Sto leggendo la riedizione di “Autunno tedesco” di Stig Dagerman, edita da Iperborea. Una raccolta dei reportage dello scrittore e giornalista svedese nella Germania rasa al suolo dalla furia della Seconda guerra mondiale. E’ un cupissimo racconto della vita dei tedeschi, ridotti a sopravvivere nelle città spazzate via dagli eserciti, incenerite da tonnellate di bombe, ridotte in macerie dai carri armati.
In una libreria ordinata nella mia testa – ché i libri, in casa mia, ormai stanno sparsi tra i più disparati mobili in tre o quattro stanze – “Autunno tedesco” sta a fianco di un altro gioiellino, scritto sempre da un anarchico, quel “Guerra alla guerra” di Ernst Friedrich, che raccontava gli orrori della Prima guerra mondiale per anticipare gli abomini anche peggiori del macello che presto sarebbe seguito.
Della guerra, Dagerman coglie non solo la barbarie, ma soprattutto l’insensatezza e stupidità. Tra le rovine delle città tedesche non c’è alcuna vittoria, non c’è gloria, non ci sono nemmeno i nuovi valori di democrazia e libertà. Come, del resto, non ci sono nell’Afghanistan “liberato” dai talebani o nell’Iraq del dopo-Saddam. I giornalisti, che chiedono alla misera gente di Amburgo se si stava meglio ai tempi di Hitler, si indignano nel sentirsi dire che, sì, si stava meglio prima che le armate inglesi, americane e russe radessero al suolo il paese. Il motivo è assai semplice: “Che la fame non si concili con nessuna forma di idealismo è un’evidente e amara verità”, scrive Dagerman.
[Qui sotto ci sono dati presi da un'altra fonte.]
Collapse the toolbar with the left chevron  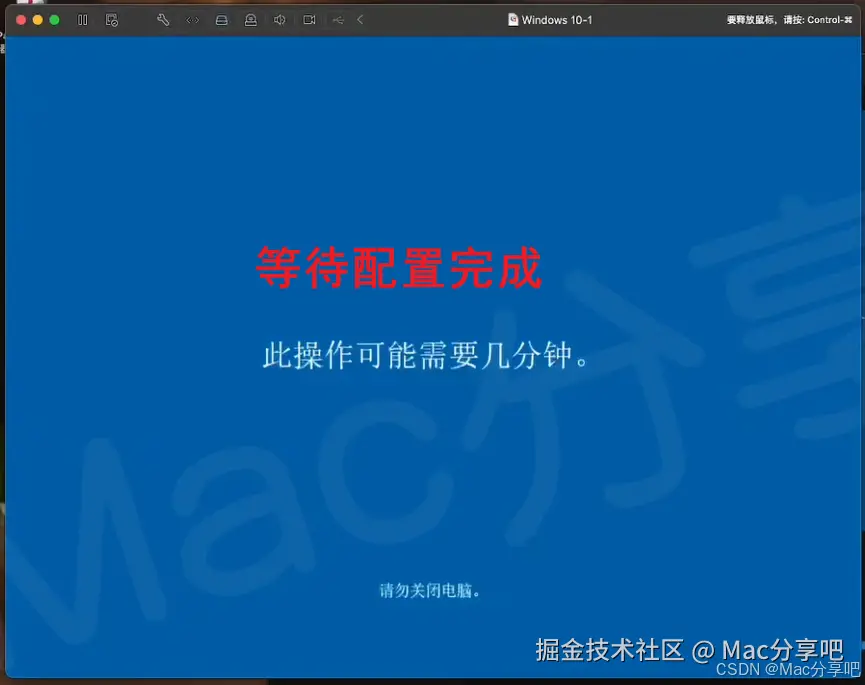pyautogui.click(x=358, y=19)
“Autunno tedesco” potrebbe essere un’istruttiva lettura non solo per chi pensa che nella guerra ci sia qualcuno che sta dalla parte giusta e qualcuno dalla parte sbagliata. Ma potrebbe essere altrettanto utile per chi pensa che si possa fondare un paese sullo sciovinismo, sul razzismo, sulla prepotenza, sulla violenza, sull’aggressione impunita ad altri paesi, stando sempre dalla parte delle prede, anziché dei predatori.
Potrebbe essere una buona lettura anche per gli indifferenti, che lasciano accadere tutto questo. Ma bisognerebbe partire dall’ipotesi che chi è imbevuto di ideologia possa capire qualcosa del mondo, leggendo un libro.
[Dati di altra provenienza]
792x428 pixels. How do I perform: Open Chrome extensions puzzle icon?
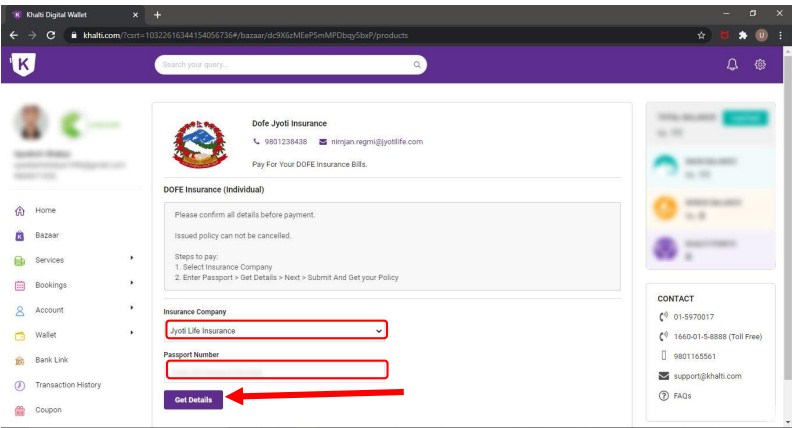pos(742,35)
Potrebbe quanto meno essere un buon promemoria, per ricordare che esiste una forza della storia, che da qualche millennio è conosciuta come Nemesi. Qualcuno la descrive come “giustizia divina” o “riparatrice”, ma credo sia semplicemente qualcosa che accade. E’ quella forza che fa sì che un tempo siamo predatori, ma un tempo siamo prede.
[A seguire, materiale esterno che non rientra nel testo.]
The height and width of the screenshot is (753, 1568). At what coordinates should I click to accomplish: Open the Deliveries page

Succede alle persone, del resto: chi fa della violenza un metodo e perfino una ragione di vita, non si stupisca se finirà ripagato con la stessa moneta. C’è poco da condannare o osannare: è qualcosa che capita, un fenomeno fisico.
Perché non dovrebbe valere anche per un intero paese? Perché una nazione che promuove la cattiveria, la violenza e l’indifferenza come propri valori di riferimento non dovrebbe finire semplicemente così, in una distesa di macerie, morte e miseria?